Wie Mannan ist es vielen Fabrikbesitzern in Bangladesch ergangen. Sie heißen Sung Kwang, Mark Mode, Silver Style, Green Life oder Bonded Fashion – das europäische Textilbündnis Accord hat allein im März 23 Herstellern wegen Sicherheitsmängeln gekündigt. Laut der Internationalen Arbeitsorganisation (ILO) gibt es 3500 Fabriken in Bangladesch, die exportieren. Fast alle seien überprüft worden. 80 Prozent wiesen Mängel auf. Seit einem halben Jahr gehe es darum, diese Mängel abzustellen - oder eben Fabriken zu schließen.

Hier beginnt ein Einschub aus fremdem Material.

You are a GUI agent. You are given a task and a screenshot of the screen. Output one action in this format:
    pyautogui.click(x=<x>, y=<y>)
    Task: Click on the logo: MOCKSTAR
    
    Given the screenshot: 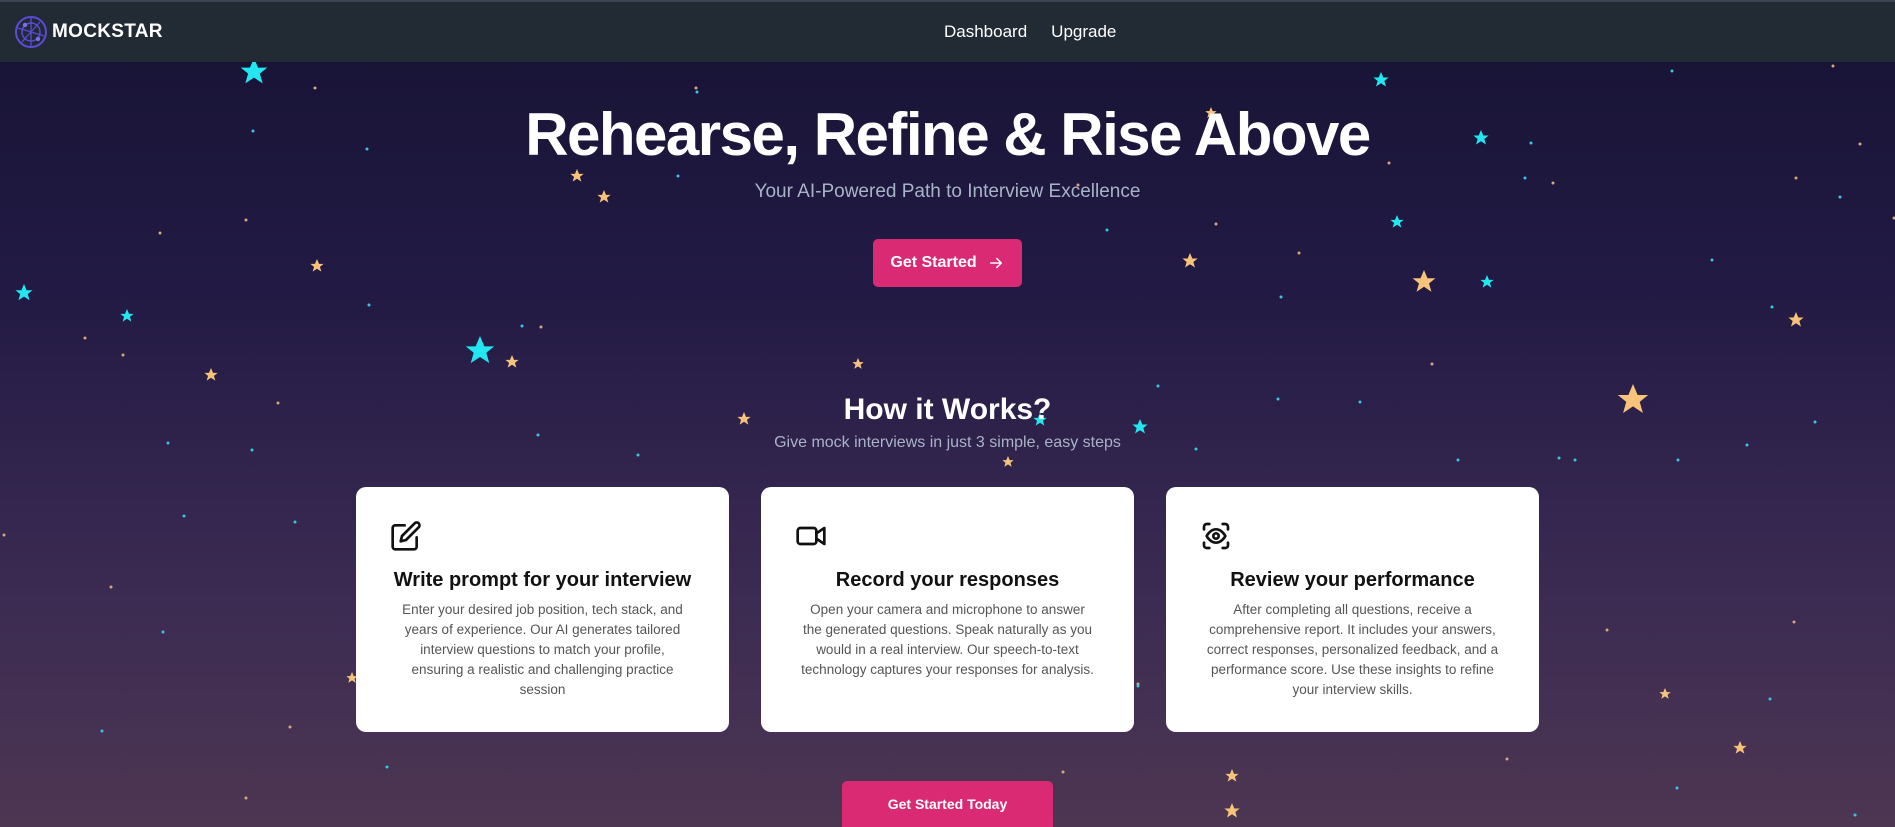 What is the action you would take?
    pyautogui.click(x=88, y=32)
    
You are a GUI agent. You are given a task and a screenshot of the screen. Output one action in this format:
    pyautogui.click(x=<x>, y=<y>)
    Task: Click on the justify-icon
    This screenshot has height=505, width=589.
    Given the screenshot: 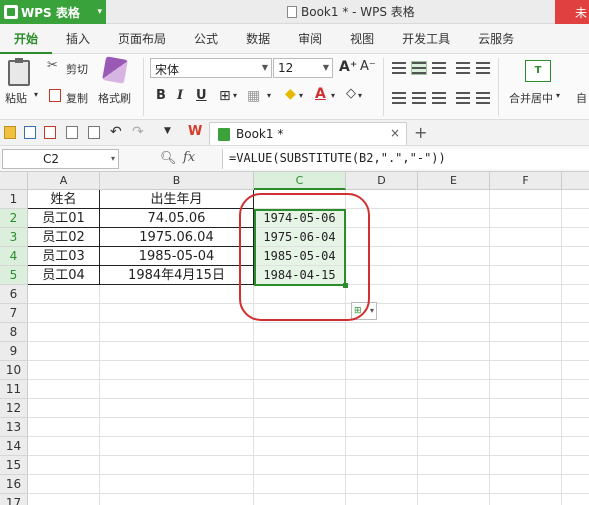 What is the action you would take?
    pyautogui.click(x=463, y=98)
    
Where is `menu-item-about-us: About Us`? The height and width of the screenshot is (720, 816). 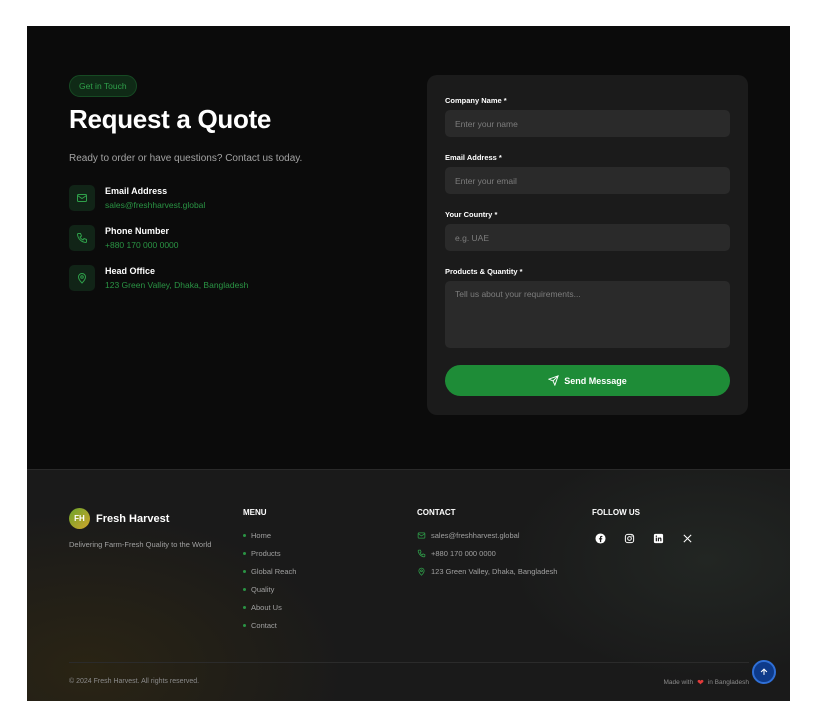 menu-item-about-us: About Us is located at coordinates (270, 607).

Rubana Huq ist von einer Schließung nicht betroffen. Sie leitet einen der größten Textilhersteller in Bangladesch, die Mohammadi Gruppe. Ihre Fabriken gelten als sicher, sagt sie. Aber: "Wir haben alle Angst. Nach dem Rana Plaza-Unglück sind einige unserer Kunden weiter gezogen, nach Myanmar und Vietnam. Das ist das große Druckmittel."

"Also machen wir es heimlich"

Abdul Mannan hat einen anderen Weg gefunden, weiter zu produzieren, nachdem seine europäischen Kunden wegen der mangelnden Sicherheit gekündigt haben. Zum Einen habe er viele russische Kunden, denen die Sicherheit der Fabrik egal sei. Und: "Ich habe 2015 auch als Subunternehmer gearbeitet,  für eine andere Fabrik, die den Auftrag nicht alleine bewältigen konnte. Der Kunde war ein deutscher Discounter. Aber er hätte all das nicht erlaubt. Also machen wir es heimlich."

Eine Glocke läutet die Mittagspause ein. Die Arbeiterinnen blicken den Besucher aus dem Westen skeptisch an. Sie werden nicht viel tun können, um ihre Arbeitsplätze sicherer zu machen. Einen Betriebsrat gibt es bei Mannan nicht. Sogar das gibt er ganz offen zu.